Apripista per molte iniziative rivolte ai “diversamente abili” che intendono proseguire gli studi, l’Università degli studi di Modena e Reggio Emilia ha deciso di puntare ora i riflettori sulle prospettive occupazionali dei portatori di handicap e, più in particolare, di quanti conseguono una laurea.

Cosa ne sarà di loro una volta terminati gli studi? Quale è l’accoglienza riservata dal sistema economico-sociale? Su questi temi sarà incentrato un convegno “Non solo farmaci: il lavoro per l’integrazione del disabile”, promosso insieme all’Associazione Nazionale Mutilati ed Invalidi Civili di Modena ed all’Azienda Unità Sanitaria Locale di Modena, col patrocinio della Provincia di Modena, del Comune di Modena e del Centro Servizi Amministrativi di Modena (ex-Provveditorato agli studi).

L’iniziativa che si terrà domani, venerdì 27 gennaio 2006, alle ore 14,00, sarà ospitata presso l’Aula Magna dell’Istituto Charitas di Modena (Via Panni 199).

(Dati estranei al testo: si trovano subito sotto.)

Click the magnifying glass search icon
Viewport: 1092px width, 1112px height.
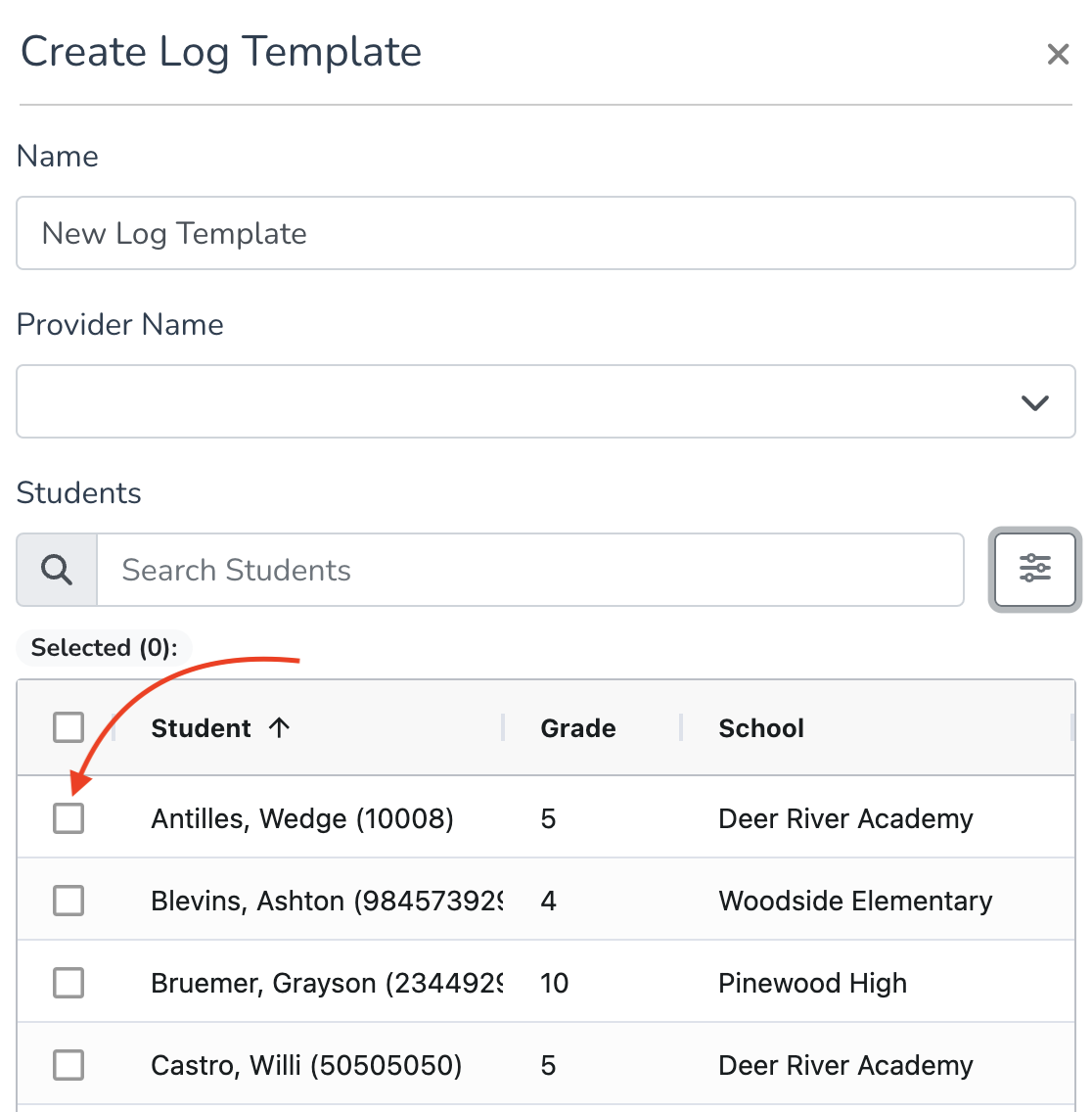57,570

Sono ben 133 i diversamente abili iscritti all’Università degli studi di Modena e Reggio Emilia, seguiti dall’Ufficio Accoglienza Disabili, che fornisce loro tutor, accompagnatori e sussidi strumentali per essere facilitati nella partecipazione alle attività didattiche che debbono frequentare.

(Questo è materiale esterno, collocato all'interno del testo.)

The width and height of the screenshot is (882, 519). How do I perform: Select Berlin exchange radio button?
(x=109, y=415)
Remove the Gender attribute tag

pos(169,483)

Il sistema universitario modenese-reggiano da qualche anno investe molte risorse per accompagnare questi giovani a vivere con intensità lo studio ed a fargli condividere la passione per la ricerca. Oggi che tanti di loro sono già laureati o prossimi al titolo ci si rende conto da parte dell’Ateneo che tali sforzi possono essere vanificati dalle chiusure che i “diversamente abili” incontrano o potrebbero incontrare una volta che si affacciano al mondo del lavoro. L’attenzione rivolta a queste persone, dunque, deve andare oltre le aule e trovare una giusta ed adeguata prospettiva in ambito occupazionale, nella consapevolezza che il lavoro può anche sostituirsi – in molti casi – alle cure farmacologiche.